Tippy le miró con extrañeza.
—¿Por qué? ¿Qué es lo que sabes? ¿Ha
ocurrido alguna otra cosa?
El titubeó unos segundos, después sacó unos
papeles de un cajón y los extendió sobre la mesa.
—He hecho algunas investigaciones —dijo—. En
la casa todo fue normal hasta 1920, más o menos. A finales de este
año, en los periódicos de entonces se publicaron unos artículos
sobre unas luces extrañas, y los propietarios de la casa dijeron
que había un fantasma. —Tippy meneó la cabeza, rechazando lo del
fantasma; él prosiguió—: Si te dan dos versiones, y no puedes
aceptar ninguna de las dos, ¿qué haces? Tienes que buscar otra. No
es un ataque de nervios, no es un fantasma, ¿qué es, entonces?
Imagínate una criatura de otro mundo, y los hechos empezarán a
concordar. No hay otra alternativa más verosímil que ésta.
Tippy le miró fijamente, entrecerrando los
ojos, como si sospechara que él le gastaba una broma.

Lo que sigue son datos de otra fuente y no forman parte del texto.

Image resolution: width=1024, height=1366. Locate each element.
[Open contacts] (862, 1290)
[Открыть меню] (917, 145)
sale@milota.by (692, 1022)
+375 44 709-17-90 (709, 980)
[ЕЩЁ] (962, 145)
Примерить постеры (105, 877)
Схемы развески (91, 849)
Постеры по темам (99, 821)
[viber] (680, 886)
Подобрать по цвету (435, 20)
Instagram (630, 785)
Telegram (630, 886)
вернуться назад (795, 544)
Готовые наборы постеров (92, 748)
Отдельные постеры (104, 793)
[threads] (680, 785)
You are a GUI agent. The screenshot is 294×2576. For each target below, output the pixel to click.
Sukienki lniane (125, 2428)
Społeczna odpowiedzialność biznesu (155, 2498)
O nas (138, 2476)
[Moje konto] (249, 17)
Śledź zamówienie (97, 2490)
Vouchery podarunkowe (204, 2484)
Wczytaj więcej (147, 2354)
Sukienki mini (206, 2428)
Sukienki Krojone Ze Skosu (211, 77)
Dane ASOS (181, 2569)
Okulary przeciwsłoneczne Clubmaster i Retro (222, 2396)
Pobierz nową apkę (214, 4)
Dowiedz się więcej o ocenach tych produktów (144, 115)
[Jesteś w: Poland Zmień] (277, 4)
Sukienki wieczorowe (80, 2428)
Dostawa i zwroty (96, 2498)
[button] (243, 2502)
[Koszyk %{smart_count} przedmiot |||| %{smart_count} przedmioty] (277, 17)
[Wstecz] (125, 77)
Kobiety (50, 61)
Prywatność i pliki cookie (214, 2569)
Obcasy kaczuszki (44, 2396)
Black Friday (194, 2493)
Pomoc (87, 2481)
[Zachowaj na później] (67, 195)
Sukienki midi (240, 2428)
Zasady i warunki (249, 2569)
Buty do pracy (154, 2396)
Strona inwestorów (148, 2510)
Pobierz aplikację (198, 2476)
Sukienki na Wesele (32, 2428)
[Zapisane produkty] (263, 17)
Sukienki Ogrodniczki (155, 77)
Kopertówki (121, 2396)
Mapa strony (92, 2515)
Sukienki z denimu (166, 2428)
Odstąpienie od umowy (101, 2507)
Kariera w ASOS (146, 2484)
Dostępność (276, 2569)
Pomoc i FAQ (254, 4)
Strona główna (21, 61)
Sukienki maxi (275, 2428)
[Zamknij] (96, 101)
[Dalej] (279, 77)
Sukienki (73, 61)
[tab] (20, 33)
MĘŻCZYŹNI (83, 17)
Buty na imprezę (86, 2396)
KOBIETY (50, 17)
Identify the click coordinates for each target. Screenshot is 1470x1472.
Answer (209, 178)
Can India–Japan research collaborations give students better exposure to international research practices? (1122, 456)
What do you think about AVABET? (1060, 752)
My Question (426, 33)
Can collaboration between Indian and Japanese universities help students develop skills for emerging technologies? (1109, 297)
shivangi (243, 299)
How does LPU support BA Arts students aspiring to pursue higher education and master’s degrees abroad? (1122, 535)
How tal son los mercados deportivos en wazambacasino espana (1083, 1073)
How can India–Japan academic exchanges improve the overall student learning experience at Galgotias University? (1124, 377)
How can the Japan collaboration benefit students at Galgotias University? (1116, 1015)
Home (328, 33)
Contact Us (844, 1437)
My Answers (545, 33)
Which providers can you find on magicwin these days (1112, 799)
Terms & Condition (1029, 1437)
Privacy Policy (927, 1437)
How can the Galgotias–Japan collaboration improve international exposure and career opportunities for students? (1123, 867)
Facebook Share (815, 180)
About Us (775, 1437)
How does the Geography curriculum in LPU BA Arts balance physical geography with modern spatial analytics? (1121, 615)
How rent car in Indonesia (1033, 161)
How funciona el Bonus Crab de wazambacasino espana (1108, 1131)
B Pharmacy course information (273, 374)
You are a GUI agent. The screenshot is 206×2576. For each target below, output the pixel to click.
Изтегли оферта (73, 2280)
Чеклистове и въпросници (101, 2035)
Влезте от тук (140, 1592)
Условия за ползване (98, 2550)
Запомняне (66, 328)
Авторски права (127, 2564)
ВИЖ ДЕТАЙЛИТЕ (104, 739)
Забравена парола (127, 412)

Luego pareció
concentrarse en lo que había dicho; al final asintió con la
cabeza.
—Está bien, continúa. Ignoro si podré
creerlo, pero me gusta más que lo del fantasma.
—De acuerdo. Todo retornó a la normalidad y,
durante doce años, la casa disfrutó de paz. La familia que la
habitaba, un importador holandés, sus siete hijos y los criados
fueron muy felices. Pero, en 1932, ocurrió algo que dio al traste
con aquella situación. Según me han informado, la esposa murió de
un ataque cardíaco y dos de los niños enloquecieron en una sola
noche. Un día, seis meses después, todos se fueron y no volvieron
jamás. Mandaron a buscar los muebles, las alfombras, todo lo que
poseían. Un año más tarde, la casa fue vendida a John Prentiss, que
fue a vivir allí con su esposa y los tres hijos de ésta, habidos en
un matrimonio anterior. Uno de ellos, un niño de siete años, murió
al poco tiempo de una aguda infección respiratoria. La esposa se
marchó con los otros dos niños, pero John Prentiss se quedó en la
casa dos semanas más. Un día alguien fue a verle y le encontró en
estado catatónico, casi muerto..., de pena, según opinaron todos.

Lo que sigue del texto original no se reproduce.